The African continent is in trouble, deep economic trouble. The latest World Bank assessment is that most African countries are drowning in unsustainable debt.
There have been even some allegations on social media that some countries have mortgaged their ports to the Chinese – the new punching bag – and now they are calling in their debt from a country that cannot pay because “prudent borrowing” was not part of their vocabulary.
Recently, Tanzanian President John Pombe Magufuli revealed that he had cancelled a deal signed by the previous administration to build a new port.

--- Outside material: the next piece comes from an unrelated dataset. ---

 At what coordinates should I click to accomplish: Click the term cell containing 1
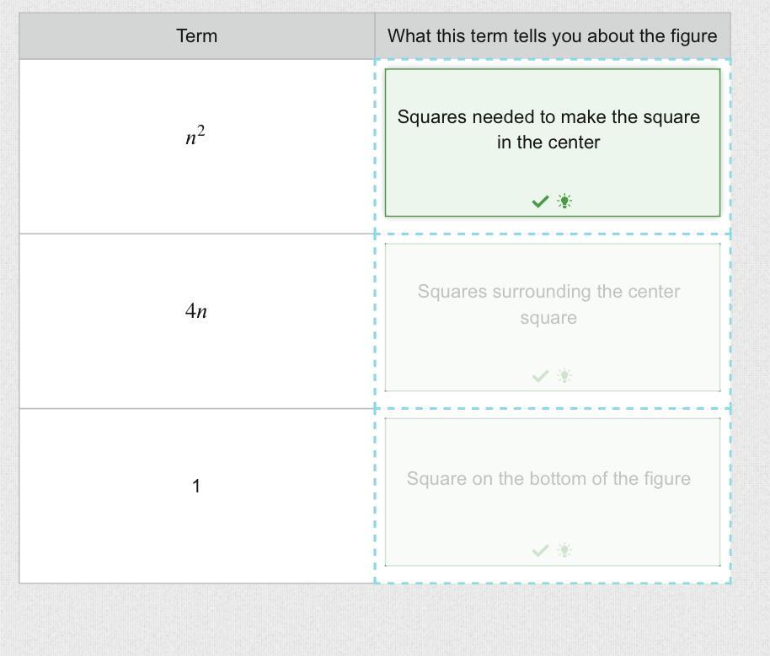[x=196, y=495]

He said that the deal was tantamount to selling the country to a foreign power.
Many countries are falling into the trap of getting what they think is easy money to invest sometimes in vanity projects, thereby sinking deeper into unsustainable debt.
That has been the undoing of many that their credit ratings are so low that they cannot get concessional loans and have to go to the more expensive open market. Concessional loans are the kind one gets from lending institutions that come with better payment terms.
Rwanda, luckily, is not among those countries. In fact, the World Bank says it is one of the only four countries on the continent still in the safe zone, well below the advisable 50 per cent of GDP, at 32.9 per cent
The World Bank rates countries’ risk of debt distress in four categories; high, moderate, in-distress, or low. So Rwanda is in the low category through “… careful borrowing, proper loan management and high economic growth.”
That is the reality of Rwanda’s economy; pragmatic investments in priority areas, accountability and maintaining a steady growth year-in year-out. Some economic “experts” out there who have been spelling Rwanda’s economic doom need to change their books.